Exercise description:
What is needed here is an exact repetition of the records below, beginning at the line that has "Expand the dropdown arrow at left edge" and stopping after the line that has "Task: Open the calendar date picker icon".

Source information:

/---

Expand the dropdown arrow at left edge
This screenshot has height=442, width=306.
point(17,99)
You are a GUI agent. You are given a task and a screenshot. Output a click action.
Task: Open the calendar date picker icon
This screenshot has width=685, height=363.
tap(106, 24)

\---
/---

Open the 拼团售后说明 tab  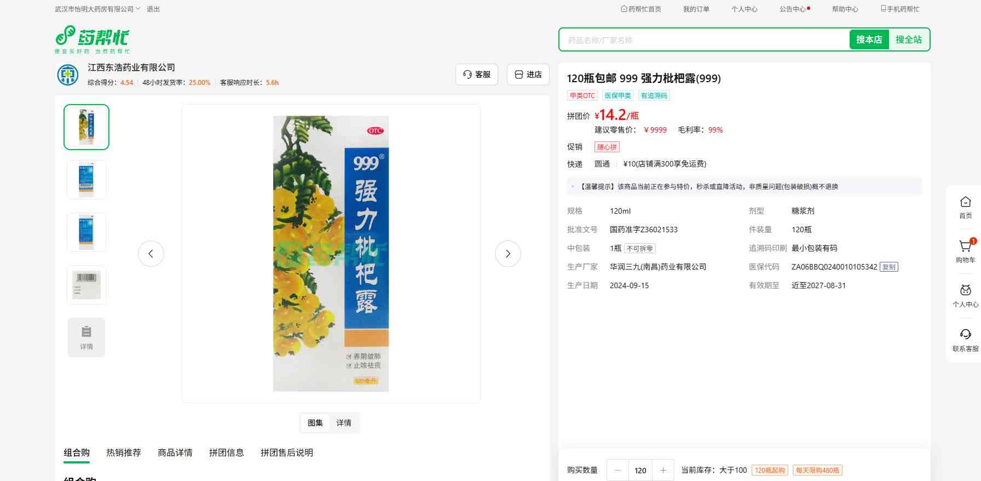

\---
/---

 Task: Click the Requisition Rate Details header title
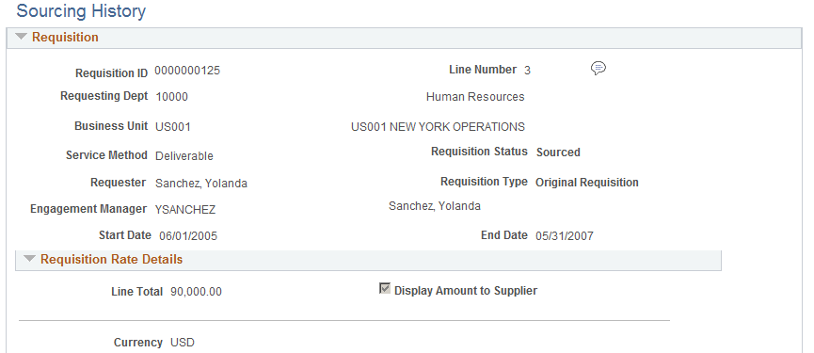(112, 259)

\---

Exercise answer:
Expand the dropdown arrow at left edge
This screenshot has height=442, width=306.
point(17,99)
You are a GUI agent. You are given a task and a screenshot. Output a click action.
Task: Open the calendar date picker icon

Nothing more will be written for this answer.